Ram Bhankal (Native Name : Ramdas Mahadev Bhankal) (Marathi - राम भंकाळ) alias Ram Bhau (16 October 1946 - 17 April 2013) was an Indian politician and social worker of the party Shiv Sena, a right-wing Marathi party active mainly in the Western Indian state of Maharashtra. Shri Ram Bhankal was active in politics and social work for 47 years from 1966 to 2013.

==Introduction==
Shiv Sena was established on 19 June 1966 by Bal Thackeray and from the first day of its formation hundreds of young Marathi men from all over Maharashtra came together inspired by the ideology of Bal Thackeray to fight for the rights of Marathi people. One of them at the forefront was Shri. Ram Bhankal. A journey from a common Shivsainik (party worker), Shakha Pramukh (Chief of a Shiv Sena branch) to Shiv Sena Upaneta (Deputy Leader), Shri Ram Bhankal was a practitioner of the philosophy laid down by Shiv Sena Chief, Bal Thackrey of 80% Samajkaran (Social work) and 20% Rajkaran (Politics).

==Political Work==
Shri Ram Bhankal was an active participant in the movement for the rights of the indigenous people of Maharashtra to get first preference in jobs through Sthaniya Lokadhikar Samiti (a Shiv Sena affiliated organisation). As a Shiv Sena Sampark Pramukh (District Coordinator) he travelled through the corners of western Maharashtra like Satara, Sangli, Solapur etc. which had a strong hold of Congress (INC) to spread the message of Shiv Sena Chief Bal Thackrey of Marathi Pride and Hindutva and thus helped in the rise of Shiv Sena. He spread Bal Thackrey's Ideology like a messenger all over western Maharashtra with the help of his hard actuate speeches. Dubbed as Bal Thackrey's Savalaa Ram (सांवळा राम)he traveled from one village to another for the welfare of the people and played an important part in the rise of the party in these regions.
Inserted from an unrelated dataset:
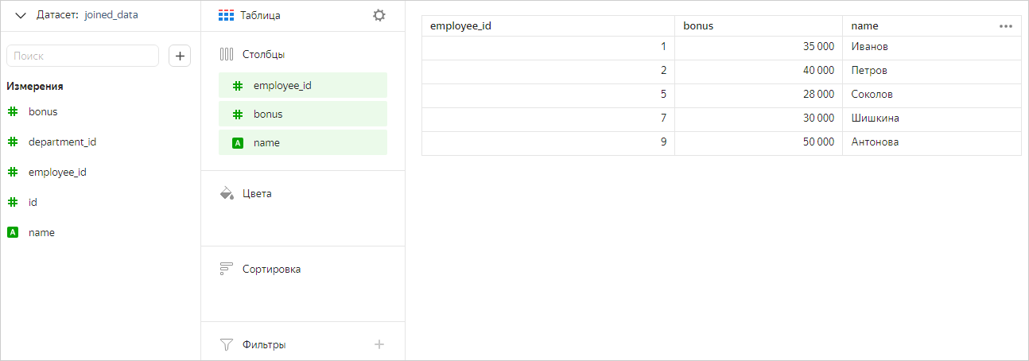Screen dimensions: 1029x361
Task: Open the Таблица chart type selector
Action: pyautogui.click(x=250, y=15)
==Contribution to Society==
He worked for the following organisations:
- Established the organisation called SHIVALAY ASHRAM SHALA (Shivalay Shikshan va Krida Prasarak Mandal) in 1995 a school which looks after the education, food and living of poor, wandering and tribal children in Northern region of Solapur district in Maharashtra.
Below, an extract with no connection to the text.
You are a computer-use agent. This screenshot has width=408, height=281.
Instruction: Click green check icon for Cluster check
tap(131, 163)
- Minister in Social Welfare Department of Maharashtra Government in 1999
- Sthaniya Lokadhikar Samiti
- S.T. Kamgar Sanghatana (For the rights of workers in Maharashtra State Road Transport Corporation )
- Bank Karmachari Sanghatana (For the rights of workers in Banks)
- Mumbai MNC B.E.S.T. Samiti and many other organisations.